が凪は鉄骨が来ることが読めていたのかバク転で鉄骨をかわした。
「【お ど ろきね】」
「その言いたくないけどやり方が同じなんだよね、あの飴玉中毒者と」
「【あ ら ま 彼が パック た のよ も と も と】」
「あの、できれば普通に喋って、下手なASMRみたいで聞いてるとイラついてくる」
「【ふ つ う って なに】」
「猿轡外したら普通に喋れると思うよ」
「【…………ん?】」
ダメだこの人会話にならないと思いながらスペルコードを元のサイズに戻し走り出す、しかし走り出した凪の体は突然動かなくなった。
凪の体が動画を一時停止したみたいにピタリと止まったのだ。
「【た の しみ だった のに】」
「なにも楽しくないわよ、こう言うのはとっとと片付けるに限るわ」
凪の体には無数の糸が絡みつき、糸は凪の体に食い込み始め腕や太ももがローストハムみたいになっていて無理に引き剥がそうと動かすと糸がさらに食い込み血が流れる。
「痛い」
「暴れないで、もう終わるわ」
無数の糸が凪を包み込む、その糸に抵抗すらできず凪の全身は糸に囚われる。
「さよなら過去の魔法少女」
毎回後書きを書こうとした瞬間に書こうとした内容を忘れる作者です、もはや世間話のコーナーですねこれ、書くことがないので今後明かされるどうでもいい秘密を一つ書きます。
前回登場して今回も出てきた露出狂のサイキックスさんですが、母親は檀野 彩芽さんなんですよ、誰だと思った人私の恥ずかしい過去作に出た人です。
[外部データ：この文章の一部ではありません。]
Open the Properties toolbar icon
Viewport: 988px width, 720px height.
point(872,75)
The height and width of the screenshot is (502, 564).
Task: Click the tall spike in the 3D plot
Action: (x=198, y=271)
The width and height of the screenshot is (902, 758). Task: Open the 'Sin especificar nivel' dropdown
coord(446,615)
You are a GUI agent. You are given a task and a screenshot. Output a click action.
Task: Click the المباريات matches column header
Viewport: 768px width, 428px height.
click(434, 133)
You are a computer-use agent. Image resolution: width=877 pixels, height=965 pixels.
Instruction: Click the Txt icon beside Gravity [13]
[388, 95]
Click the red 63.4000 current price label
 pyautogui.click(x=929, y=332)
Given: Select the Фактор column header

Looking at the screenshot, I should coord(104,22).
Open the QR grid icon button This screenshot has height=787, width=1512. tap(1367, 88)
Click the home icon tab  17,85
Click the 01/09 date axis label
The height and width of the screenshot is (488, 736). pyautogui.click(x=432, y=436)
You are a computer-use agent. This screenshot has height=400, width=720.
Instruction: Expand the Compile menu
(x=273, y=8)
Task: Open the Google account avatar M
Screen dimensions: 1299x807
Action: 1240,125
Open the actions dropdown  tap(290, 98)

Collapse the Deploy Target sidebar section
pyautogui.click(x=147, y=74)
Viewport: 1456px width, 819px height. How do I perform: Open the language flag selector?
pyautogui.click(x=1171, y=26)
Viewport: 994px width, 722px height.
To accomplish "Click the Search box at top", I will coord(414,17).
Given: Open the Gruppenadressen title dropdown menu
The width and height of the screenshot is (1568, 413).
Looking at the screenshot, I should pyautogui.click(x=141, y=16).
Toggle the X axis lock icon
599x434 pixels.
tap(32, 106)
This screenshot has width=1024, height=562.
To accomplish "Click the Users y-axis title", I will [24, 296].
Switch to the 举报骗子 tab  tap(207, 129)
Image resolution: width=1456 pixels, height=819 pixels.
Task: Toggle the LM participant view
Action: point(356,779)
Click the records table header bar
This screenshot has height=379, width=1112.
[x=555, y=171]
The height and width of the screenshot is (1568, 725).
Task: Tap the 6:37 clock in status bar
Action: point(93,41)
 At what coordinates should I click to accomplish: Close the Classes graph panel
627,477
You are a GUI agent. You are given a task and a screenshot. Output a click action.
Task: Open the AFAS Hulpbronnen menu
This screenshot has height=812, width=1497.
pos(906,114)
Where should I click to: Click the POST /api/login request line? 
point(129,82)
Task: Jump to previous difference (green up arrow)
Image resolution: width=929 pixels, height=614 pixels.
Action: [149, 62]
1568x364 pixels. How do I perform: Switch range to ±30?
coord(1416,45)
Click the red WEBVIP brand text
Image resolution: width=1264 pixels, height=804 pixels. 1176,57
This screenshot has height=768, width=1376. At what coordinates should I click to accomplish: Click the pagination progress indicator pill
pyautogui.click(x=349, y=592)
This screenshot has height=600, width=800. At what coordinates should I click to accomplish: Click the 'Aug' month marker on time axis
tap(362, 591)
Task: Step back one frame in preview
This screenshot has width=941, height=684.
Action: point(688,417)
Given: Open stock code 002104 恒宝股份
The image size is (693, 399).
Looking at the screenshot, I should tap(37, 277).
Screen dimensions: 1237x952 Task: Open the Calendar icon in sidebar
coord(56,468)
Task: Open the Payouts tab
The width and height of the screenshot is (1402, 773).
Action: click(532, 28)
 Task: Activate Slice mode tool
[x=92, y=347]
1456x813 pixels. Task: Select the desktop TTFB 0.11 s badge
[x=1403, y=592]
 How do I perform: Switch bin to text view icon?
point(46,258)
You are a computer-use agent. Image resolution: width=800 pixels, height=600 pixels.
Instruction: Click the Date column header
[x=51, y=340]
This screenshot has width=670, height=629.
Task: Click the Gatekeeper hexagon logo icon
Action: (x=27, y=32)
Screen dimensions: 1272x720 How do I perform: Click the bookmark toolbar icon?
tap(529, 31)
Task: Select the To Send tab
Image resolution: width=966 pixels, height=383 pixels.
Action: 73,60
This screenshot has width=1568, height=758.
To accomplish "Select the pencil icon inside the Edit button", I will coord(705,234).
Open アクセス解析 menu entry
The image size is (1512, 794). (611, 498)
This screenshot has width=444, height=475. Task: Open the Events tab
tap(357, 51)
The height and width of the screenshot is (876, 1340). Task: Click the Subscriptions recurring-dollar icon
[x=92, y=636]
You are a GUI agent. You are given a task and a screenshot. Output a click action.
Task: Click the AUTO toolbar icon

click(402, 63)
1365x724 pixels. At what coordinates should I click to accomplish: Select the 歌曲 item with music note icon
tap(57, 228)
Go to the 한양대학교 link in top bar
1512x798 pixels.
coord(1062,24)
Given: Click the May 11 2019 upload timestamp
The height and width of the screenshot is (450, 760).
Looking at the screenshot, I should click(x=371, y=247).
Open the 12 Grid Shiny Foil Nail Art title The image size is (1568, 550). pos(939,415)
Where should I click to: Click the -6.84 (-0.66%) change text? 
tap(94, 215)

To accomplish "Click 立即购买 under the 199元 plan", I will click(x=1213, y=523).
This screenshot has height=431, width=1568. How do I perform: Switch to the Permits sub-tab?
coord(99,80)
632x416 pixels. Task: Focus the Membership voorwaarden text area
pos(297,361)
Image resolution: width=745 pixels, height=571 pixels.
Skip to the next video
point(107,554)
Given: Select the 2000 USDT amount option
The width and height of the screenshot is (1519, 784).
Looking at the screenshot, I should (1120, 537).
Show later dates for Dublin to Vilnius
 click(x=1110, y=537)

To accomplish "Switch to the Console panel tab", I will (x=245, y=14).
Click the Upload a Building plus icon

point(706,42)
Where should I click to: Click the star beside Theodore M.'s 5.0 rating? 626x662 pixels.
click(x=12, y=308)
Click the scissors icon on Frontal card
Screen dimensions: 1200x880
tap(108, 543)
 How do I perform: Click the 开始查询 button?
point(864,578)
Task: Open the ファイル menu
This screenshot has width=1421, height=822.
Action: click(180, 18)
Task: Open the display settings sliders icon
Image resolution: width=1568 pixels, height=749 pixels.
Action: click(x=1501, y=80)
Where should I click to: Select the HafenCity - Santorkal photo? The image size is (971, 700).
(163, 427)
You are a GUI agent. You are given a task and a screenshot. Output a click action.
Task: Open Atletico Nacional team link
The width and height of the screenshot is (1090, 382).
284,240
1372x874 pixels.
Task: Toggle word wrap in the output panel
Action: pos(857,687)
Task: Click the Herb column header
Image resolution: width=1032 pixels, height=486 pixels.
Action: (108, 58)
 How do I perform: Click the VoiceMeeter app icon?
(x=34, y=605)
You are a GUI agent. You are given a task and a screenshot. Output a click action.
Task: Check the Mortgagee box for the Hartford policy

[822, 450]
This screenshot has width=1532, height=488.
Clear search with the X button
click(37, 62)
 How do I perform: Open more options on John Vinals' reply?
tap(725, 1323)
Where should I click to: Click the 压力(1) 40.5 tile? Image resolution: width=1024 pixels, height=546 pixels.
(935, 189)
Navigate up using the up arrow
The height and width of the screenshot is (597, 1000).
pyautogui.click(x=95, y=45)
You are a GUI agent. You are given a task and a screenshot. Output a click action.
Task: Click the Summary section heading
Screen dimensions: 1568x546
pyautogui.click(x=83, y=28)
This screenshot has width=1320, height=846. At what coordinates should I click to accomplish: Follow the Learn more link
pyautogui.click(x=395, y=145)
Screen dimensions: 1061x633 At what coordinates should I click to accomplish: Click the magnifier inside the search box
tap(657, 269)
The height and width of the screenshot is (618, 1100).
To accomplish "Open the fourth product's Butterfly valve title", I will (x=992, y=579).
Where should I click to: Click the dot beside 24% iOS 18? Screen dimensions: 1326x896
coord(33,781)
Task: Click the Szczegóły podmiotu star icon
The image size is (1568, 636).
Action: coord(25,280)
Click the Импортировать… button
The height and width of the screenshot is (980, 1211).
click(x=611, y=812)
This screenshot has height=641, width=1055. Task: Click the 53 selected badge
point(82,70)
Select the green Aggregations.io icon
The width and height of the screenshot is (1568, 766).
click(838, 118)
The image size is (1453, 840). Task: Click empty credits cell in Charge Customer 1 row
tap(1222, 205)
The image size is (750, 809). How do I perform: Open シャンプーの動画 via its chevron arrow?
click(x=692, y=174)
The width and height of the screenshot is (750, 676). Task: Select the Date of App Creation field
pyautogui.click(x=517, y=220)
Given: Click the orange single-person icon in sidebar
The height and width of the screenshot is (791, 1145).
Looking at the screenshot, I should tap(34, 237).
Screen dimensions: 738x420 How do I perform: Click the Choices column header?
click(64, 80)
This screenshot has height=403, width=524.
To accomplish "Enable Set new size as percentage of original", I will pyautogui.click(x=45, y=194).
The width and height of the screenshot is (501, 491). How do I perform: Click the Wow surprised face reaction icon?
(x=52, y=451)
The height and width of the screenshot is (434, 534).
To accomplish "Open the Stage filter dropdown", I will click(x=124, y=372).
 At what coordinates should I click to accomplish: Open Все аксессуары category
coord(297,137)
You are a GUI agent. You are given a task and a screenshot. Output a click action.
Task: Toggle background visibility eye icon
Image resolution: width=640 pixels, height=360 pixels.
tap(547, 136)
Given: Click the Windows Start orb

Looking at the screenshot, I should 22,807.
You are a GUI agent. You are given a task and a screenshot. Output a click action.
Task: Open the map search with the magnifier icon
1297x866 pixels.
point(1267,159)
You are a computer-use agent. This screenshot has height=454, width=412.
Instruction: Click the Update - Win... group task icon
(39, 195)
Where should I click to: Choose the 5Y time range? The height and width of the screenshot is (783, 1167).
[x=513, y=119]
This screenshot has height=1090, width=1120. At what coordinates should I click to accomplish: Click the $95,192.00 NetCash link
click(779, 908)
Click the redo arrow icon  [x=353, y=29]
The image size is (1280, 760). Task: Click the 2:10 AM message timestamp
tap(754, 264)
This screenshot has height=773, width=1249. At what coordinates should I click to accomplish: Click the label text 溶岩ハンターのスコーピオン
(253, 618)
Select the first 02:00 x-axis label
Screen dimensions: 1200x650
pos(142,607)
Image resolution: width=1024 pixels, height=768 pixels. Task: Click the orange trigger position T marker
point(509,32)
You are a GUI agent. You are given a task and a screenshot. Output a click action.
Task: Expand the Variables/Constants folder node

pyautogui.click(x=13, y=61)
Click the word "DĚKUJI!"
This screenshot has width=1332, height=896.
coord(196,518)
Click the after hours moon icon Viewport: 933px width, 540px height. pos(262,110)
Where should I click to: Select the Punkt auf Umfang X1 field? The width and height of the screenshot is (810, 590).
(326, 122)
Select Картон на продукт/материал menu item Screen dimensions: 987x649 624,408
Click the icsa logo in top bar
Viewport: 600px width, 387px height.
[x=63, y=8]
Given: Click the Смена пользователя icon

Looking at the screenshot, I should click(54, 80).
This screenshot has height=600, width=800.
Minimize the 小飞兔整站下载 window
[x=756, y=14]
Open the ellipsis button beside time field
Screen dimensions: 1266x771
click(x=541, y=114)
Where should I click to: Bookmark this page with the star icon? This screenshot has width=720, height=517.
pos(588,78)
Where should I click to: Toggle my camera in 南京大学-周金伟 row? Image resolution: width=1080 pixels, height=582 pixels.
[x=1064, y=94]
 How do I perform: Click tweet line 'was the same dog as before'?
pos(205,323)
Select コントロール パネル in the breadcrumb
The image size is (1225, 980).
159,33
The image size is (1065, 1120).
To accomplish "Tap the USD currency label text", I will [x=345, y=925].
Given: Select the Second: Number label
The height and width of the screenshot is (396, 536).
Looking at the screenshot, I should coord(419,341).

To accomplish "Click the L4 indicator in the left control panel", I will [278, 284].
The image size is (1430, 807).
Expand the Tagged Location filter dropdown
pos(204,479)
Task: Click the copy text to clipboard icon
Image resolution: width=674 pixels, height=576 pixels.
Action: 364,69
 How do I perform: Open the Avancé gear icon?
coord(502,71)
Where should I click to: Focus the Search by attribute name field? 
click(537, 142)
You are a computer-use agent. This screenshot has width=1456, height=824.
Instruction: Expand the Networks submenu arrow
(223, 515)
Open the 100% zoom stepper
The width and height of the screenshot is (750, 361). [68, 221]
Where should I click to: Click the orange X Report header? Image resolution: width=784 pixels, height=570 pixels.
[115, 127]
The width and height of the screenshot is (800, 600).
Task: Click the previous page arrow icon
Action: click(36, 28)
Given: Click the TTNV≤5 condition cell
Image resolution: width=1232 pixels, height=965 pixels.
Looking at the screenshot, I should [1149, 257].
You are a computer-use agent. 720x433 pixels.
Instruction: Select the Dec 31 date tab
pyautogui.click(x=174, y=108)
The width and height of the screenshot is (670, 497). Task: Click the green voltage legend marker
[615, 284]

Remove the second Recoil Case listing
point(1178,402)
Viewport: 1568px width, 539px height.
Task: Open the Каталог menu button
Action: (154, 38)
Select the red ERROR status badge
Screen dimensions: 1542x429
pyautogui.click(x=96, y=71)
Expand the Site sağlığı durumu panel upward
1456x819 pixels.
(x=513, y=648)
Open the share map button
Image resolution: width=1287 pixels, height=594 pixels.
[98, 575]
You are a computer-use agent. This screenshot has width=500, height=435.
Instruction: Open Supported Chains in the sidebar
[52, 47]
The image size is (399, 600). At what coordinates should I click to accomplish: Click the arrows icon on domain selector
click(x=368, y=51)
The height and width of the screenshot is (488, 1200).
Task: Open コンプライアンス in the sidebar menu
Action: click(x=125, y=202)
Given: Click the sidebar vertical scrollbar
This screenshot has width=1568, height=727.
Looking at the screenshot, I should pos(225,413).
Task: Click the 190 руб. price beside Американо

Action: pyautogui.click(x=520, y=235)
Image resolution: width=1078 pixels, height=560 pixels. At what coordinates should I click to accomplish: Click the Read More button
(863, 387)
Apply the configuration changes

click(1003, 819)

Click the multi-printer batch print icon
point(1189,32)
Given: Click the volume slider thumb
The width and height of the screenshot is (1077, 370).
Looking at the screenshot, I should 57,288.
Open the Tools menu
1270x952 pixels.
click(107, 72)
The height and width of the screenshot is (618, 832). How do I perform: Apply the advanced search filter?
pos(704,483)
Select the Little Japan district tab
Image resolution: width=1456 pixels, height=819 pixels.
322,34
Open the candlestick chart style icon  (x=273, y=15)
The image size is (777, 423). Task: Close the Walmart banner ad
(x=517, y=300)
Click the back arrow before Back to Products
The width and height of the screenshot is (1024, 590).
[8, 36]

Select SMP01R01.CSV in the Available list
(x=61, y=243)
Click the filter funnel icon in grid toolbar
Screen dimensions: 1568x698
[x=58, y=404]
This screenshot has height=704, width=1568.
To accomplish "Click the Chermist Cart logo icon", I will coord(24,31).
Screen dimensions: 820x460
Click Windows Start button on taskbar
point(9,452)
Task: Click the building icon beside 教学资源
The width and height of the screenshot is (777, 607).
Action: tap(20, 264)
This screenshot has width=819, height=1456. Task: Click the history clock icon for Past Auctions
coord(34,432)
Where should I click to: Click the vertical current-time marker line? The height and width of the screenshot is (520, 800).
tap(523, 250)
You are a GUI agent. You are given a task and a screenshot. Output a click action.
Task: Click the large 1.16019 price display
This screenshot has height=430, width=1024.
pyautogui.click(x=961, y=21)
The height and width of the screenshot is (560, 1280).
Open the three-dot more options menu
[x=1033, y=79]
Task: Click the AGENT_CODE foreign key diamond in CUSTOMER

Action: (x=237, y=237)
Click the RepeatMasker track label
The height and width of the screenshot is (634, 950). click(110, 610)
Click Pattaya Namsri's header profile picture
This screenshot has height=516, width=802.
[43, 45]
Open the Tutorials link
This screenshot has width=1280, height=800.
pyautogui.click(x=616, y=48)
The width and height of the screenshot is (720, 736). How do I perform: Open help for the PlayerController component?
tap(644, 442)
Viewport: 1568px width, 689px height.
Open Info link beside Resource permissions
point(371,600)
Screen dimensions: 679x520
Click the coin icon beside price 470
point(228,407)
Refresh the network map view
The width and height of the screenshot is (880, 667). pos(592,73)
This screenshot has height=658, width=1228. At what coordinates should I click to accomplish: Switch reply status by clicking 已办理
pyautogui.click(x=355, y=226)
で、なんでその人を母親にしたんだと言いますと、出す予定だからですね檀野 彩芽を、書く余裕があったらマックスと絡ませる予定です、予定ですよ予定。
マックスと言うキャラクターも実は過去作に出てたりはするのですが、そこら辺の理由はこの作品では語れなそうなので別の作品で語りたいですね、その前には第1章を書き終わらないとダメですね。